The runners were on-out and on-up, up, and up. You’d think with this being Ladies Night a girl could have found a little action going down. Not on this trail. The hares neglected to include “sherpa” on their list of things to bring. Fortunately Red Eye Vagina showed up in case anyone needed to be rescued at altitude. Apparently there was a run on flour this week because our hares were marking very conservatively. Turbo Twat, leave your teaspoon at home next time, reach down and grab a healthy handful. If you have questions, talk to Bad Ditch, she’s an old pro at this. At one point the runners came upon Put-It-Out sitting in the woods, rocking back and forth mumbling something about “Last mark? Anybody seen last mark?” It was sad really.
The runners came stumbling out of Rock Creek Park to the beer check. Read My Lips spotted 3 cowboys galloping through and open field and offered them each blow job if they would let her straddle their steeds.
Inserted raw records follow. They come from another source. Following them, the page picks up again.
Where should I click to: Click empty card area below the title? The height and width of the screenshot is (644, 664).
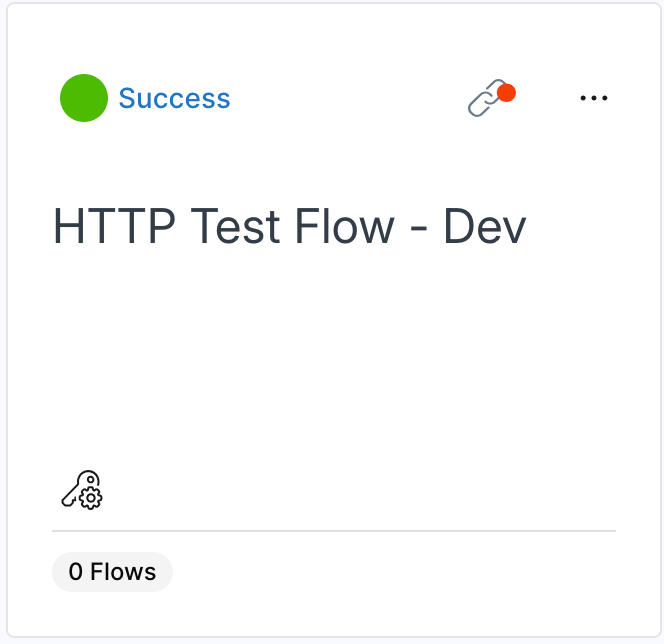pos(332,360)

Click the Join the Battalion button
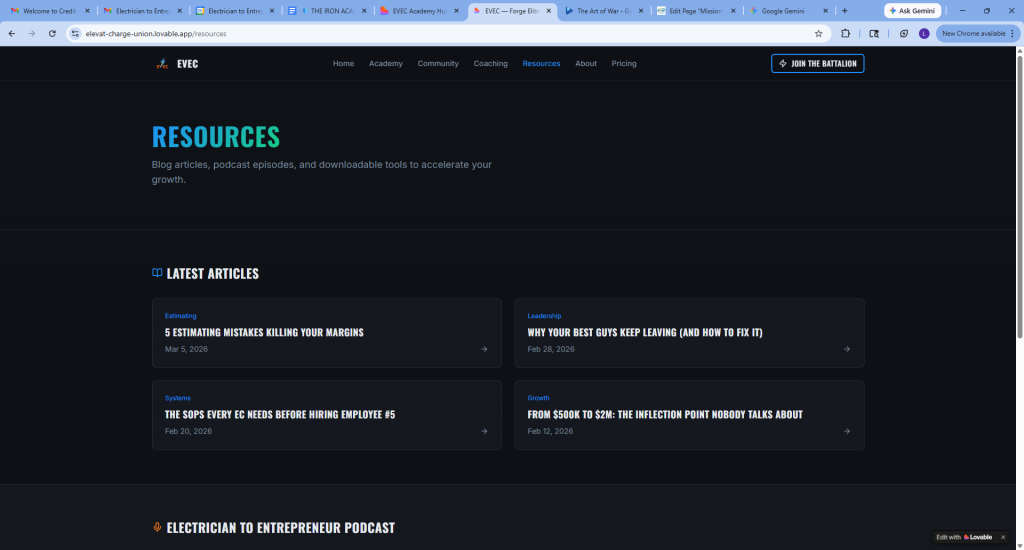tap(817, 63)
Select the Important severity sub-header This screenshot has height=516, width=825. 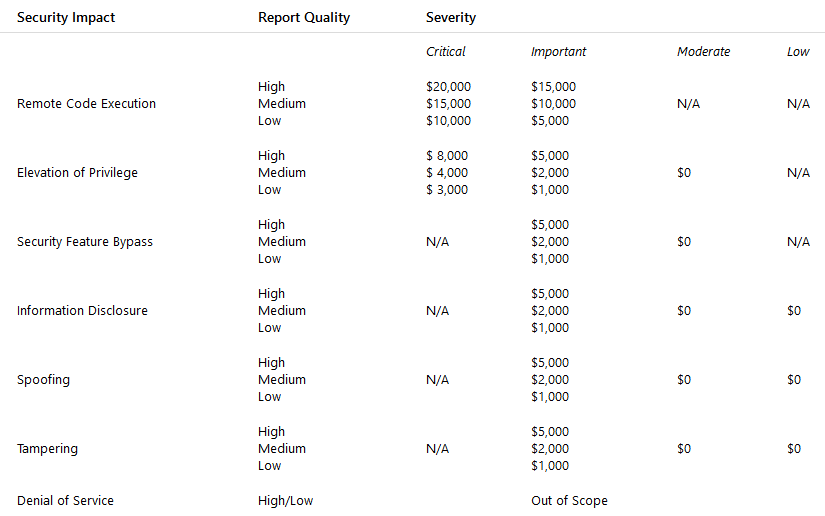click(558, 51)
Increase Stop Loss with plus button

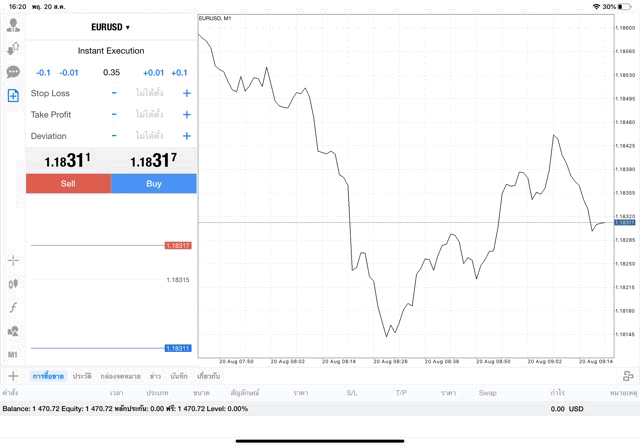(x=186, y=93)
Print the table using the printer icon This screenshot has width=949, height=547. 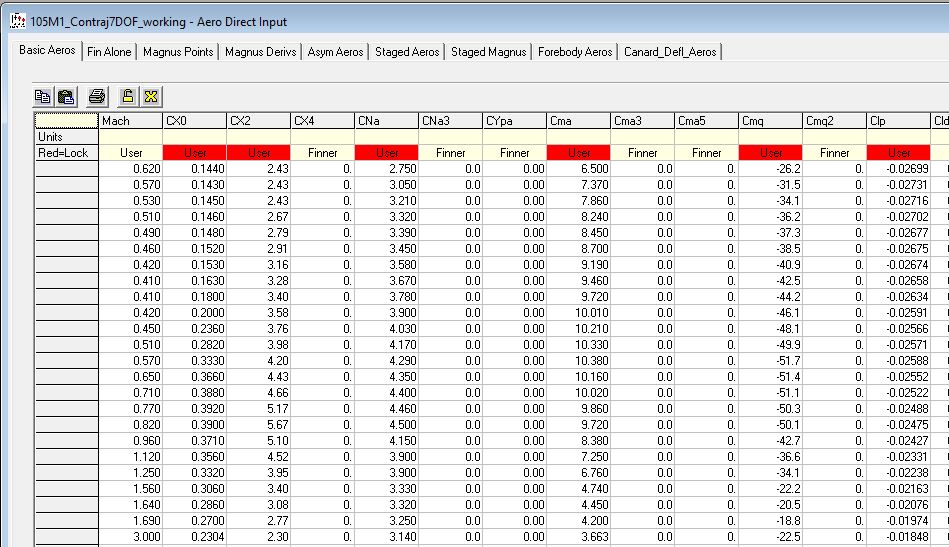[x=96, y=97]
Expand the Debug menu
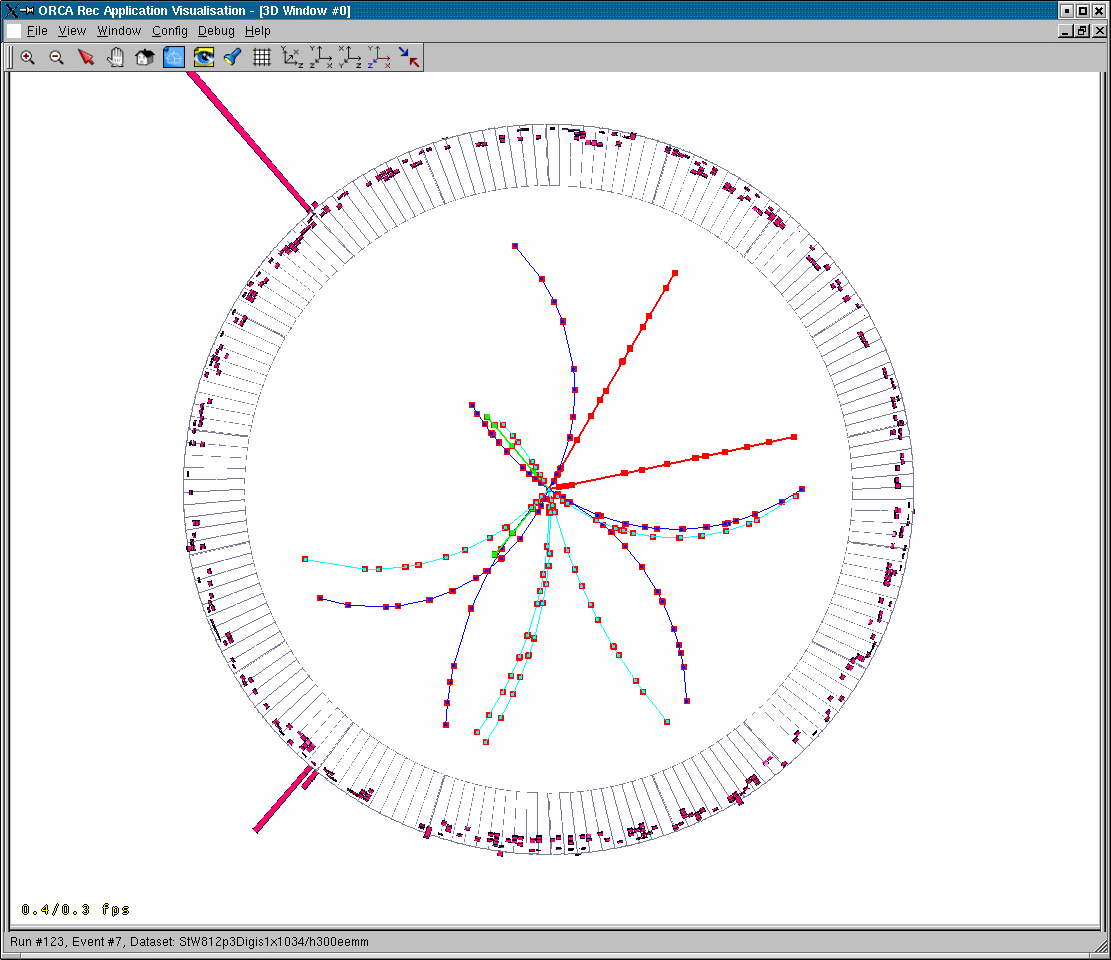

She managed to get rejected by all 3, it seems that her cowboy gay-dar is faltering with Backdoor Buckaroo away.
Meanwhile on the walkers trail, Mr. Magoo showed everyone the proper position for "men" when the lady is on top after he landed flat on his back taking the chicken trail split. Silver Spooge then nervous Mr. Magoo would be swarmed by all the ladies and wanted some tail for himself, asked every harriette to massage his groin. After being turned down by the harriettes, Silver Spooge then moved on to the male hashers.
From the beer check ending circle was only a quickie away, but the surprise in store was well worth getting screwed. The hares had laid out their best spread. Burgers, dogs, cookies and peeps. Chicken Fucker took the meat out of his mouth long enough to announce that the best part of being FRB was the hot sausage sandwich waiting for him at the end. He got violated for that, as did some of you other wankers:
Rose Butt: overheard telling Mellow Foreskin Cheese about a new fungal treatment that he hoped would work this time.
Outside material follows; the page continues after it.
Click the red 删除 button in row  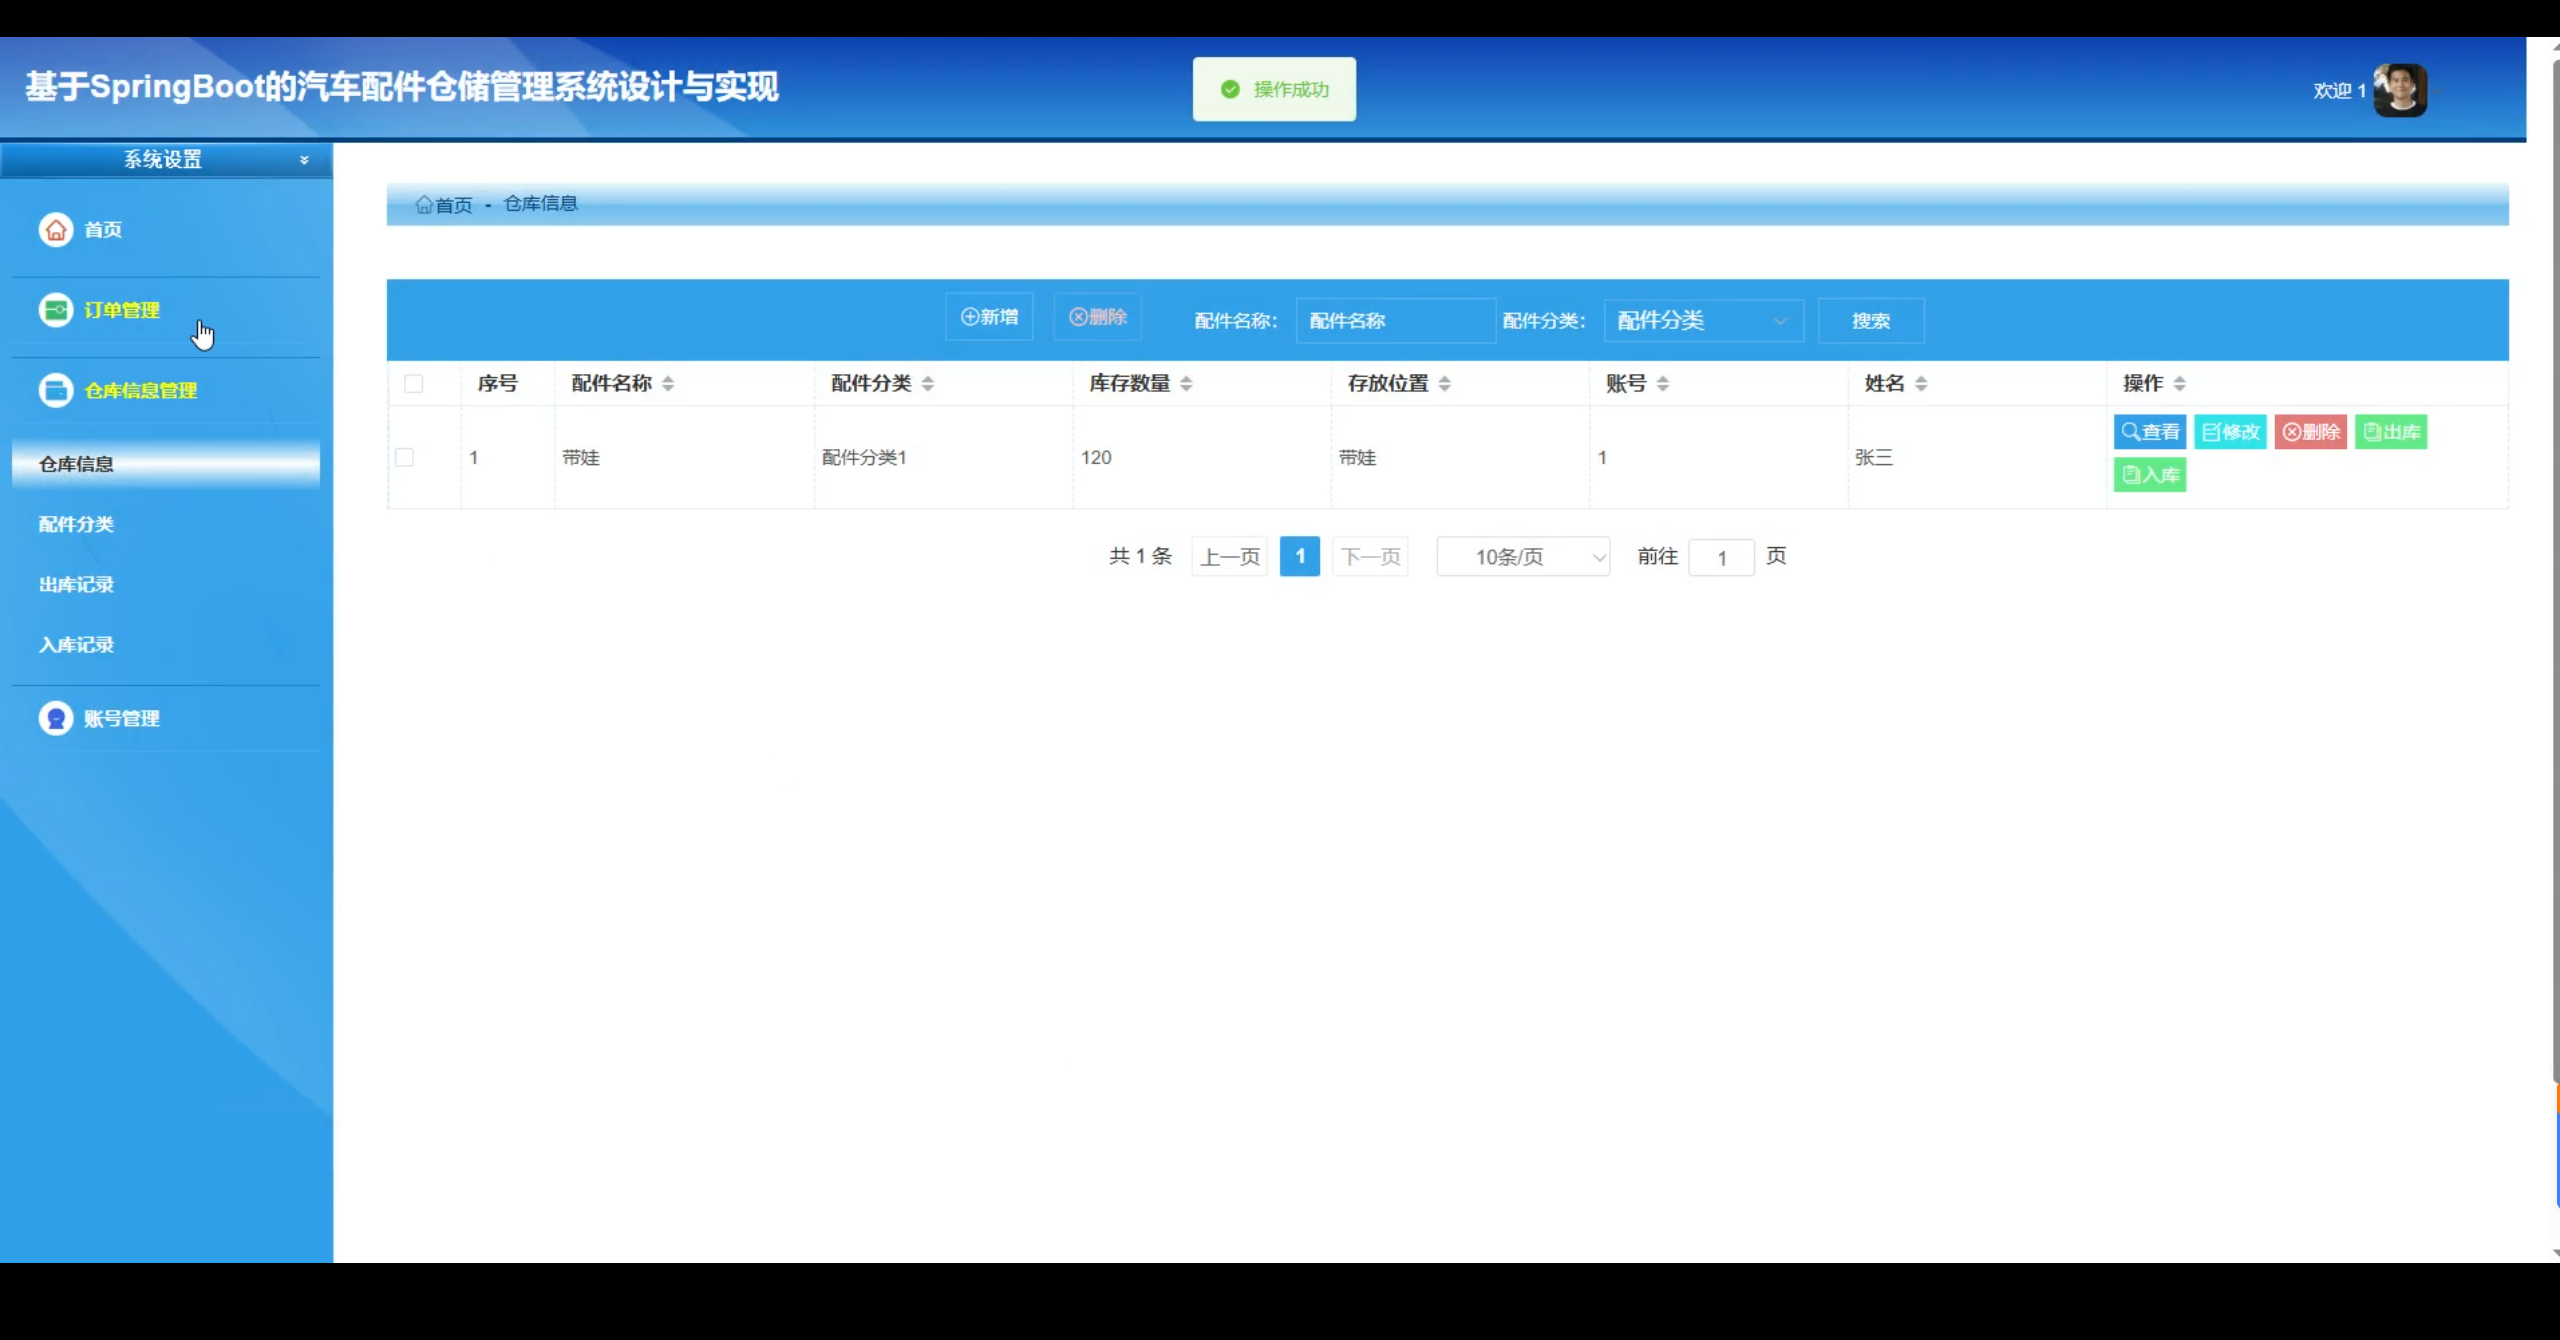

Cock-a-Doodle-Do-Me and Peace O’ Chum: racists for running the Baltimore-Annapolis half marathon this morning.
After last weeks debacle with the Hashit, we were glad to have it back for a do over. The nominee’s were:
Test Tube Baby: For last week’s trail
Turbo Twat: competitive haring, she wouldn’t share the trail map with Bad Ditch because she “didn’t want her to know the trail better than me.”
Hokie No Pokie: He’s been too safe lately
Jack-Off Lantern: Even with a condom from 1999, he still couldn't get laid. Not updating his porn collections since 1985, he must love tan lines. And at crucial moment he kicked over his beer, thus exposing long standing record of alcohol abuse.
And the winner is…Jack-Off Lantern for alcohol abuse.
Everyone then skipped along to Atomic Billiards for some jolly good wholesome fun! ie trying to see how many masticated chicken wings fit up Bob Loblah's butt.